Bioluminescent imaging was performed with the IVIS Lumina Series III Imaging System (PerkinElmer, Baltimore, MD, USA), as described previously43. In brief, the mice and rats were anesthetized with successive intraperitoneal injections of pelltobarbitalum natricum (240 mg/kg body weight) and the substrate d-luciferin (50 mg/kg body weight; Xenogen-Caliper Corp., Alameda, CA, USA). The mice and rats were imaged 10 min later. To image individual tissues, mice and rats were dissected rapidly, and the bioluminescence was quantified by using the IVIS system to analyse the tissues ex vivo within 3 min of dissection. Luminescence was acquired with an exposure time of 60 s, and regions of interest (ROIs) were analysed with the Living Image software (Caliper Life Sciences, Baltimore, MD, USA). The relative intensities of the emitted light are presented as pseudo-coloured images, with colours ranging from red (most intense) to blue (least intense). The signals emitted from different ROIs in the body were measured and are presented as the total flux in photons/s.

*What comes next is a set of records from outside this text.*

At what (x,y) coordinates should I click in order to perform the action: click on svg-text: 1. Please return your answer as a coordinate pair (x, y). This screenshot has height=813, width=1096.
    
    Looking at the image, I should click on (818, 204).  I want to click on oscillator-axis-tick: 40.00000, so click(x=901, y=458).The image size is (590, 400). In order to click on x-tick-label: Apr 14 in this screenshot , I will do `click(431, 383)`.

All data are presented as mean values ± SEM.

Cytokine quantification

The plasma was separated from EDTA-treated blood samples by centrifugation (2000 × g for 10 min) at 4 °C. Cytokines, including IL-12p70, TNF, IFN-γ, IL-6, IL-10, GM-CSF, MIP-1α, MIP-1β, IL-1β, and MCP-1, were quantified with the Cytometric Bead Array (BD Biosciences) on a FACSCalibur cytometer (BD Biosciences); this method has been used previously to analyze the immunopathology of different viral infections in humans44,45,46. Individual cytokine concentrations (pg/ml) were computed with standard reference curves in the CellQuest™ (BD Biosciences) and FCAP Array software, according to the manufacturer’s protocols. The inflammatory cytokines were measured simultaneously with different capture beads. Each capture bead in the array had a unique fluorescence and was coated with a capture antibody specific for a single analyte. A combination of different beads was mixed with a sample or standard with a mixture of detection antibodies that were conjugated to the reporter molecule (PE). After incubation and subsequent washing, the samples were analysed on a flow cytometer.

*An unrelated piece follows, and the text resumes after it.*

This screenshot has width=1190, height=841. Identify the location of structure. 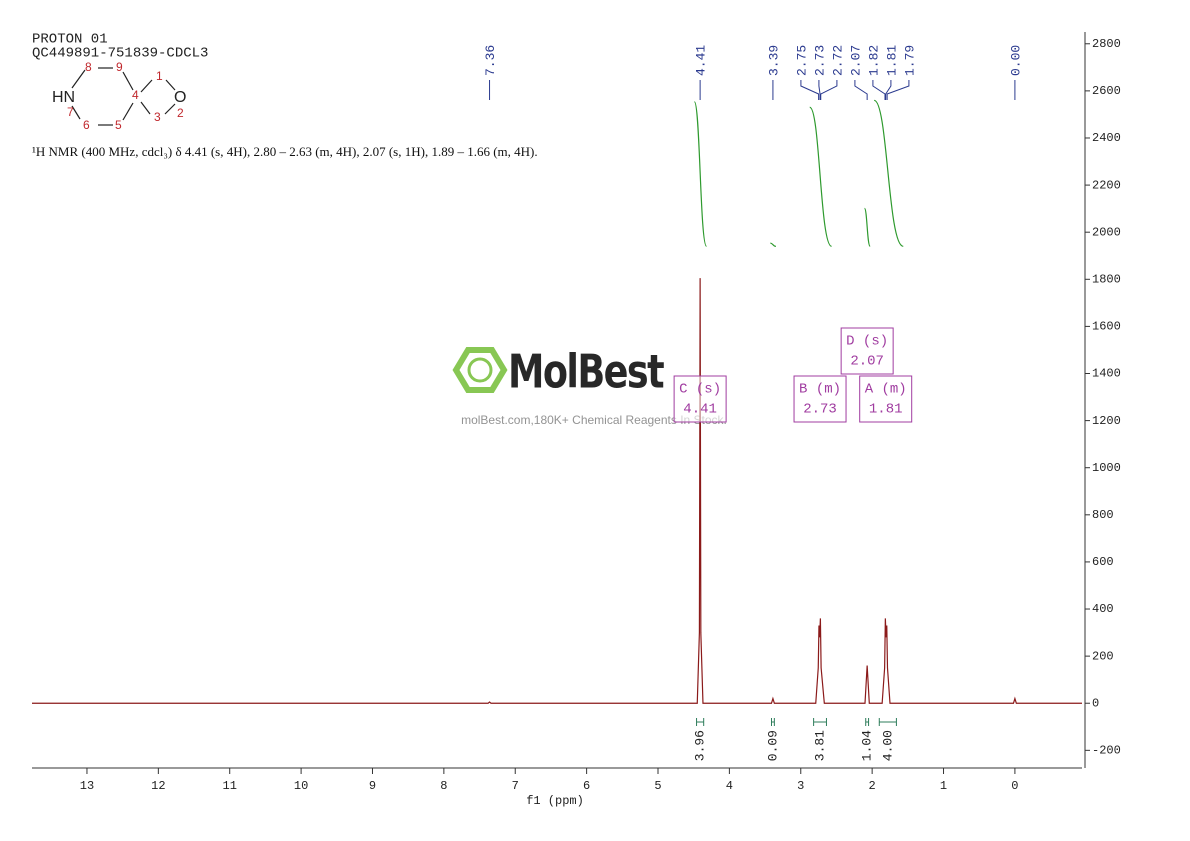
(124, 96).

Histopathology and biochemical analysis

Tissues, including the heart, lung, liver, spleen, kidney, intestine, thymus, skin, muscle, and brain, were dissected from the mice on day 35 post-infection, fixed in 10% formalin, and embedded in paraffin. Paraffin sections (2 μm thick) were stained with haematoxylin and eosin, and pathological changes were observed under a light microscope. Plasma alanine aminotransferase (ALT) and aspartate aminotransferase (AST) activities were measured using an enzyme-linked immune sorbent assay (ELISA) kit (China), according to the manufacturer’s instructions.

Statistical analysis

All graphs were generated with Prism 5.0 software (GraphPad, San Diego, CA, USA). The differences in the various cytokine levels in the pre- and post-infection subgroups and the differences in the bioluminescent intensities in the Rag2 −/− and normal subgroups were calculated with paired t-tests. P values < 0.05 were considered statistically significant.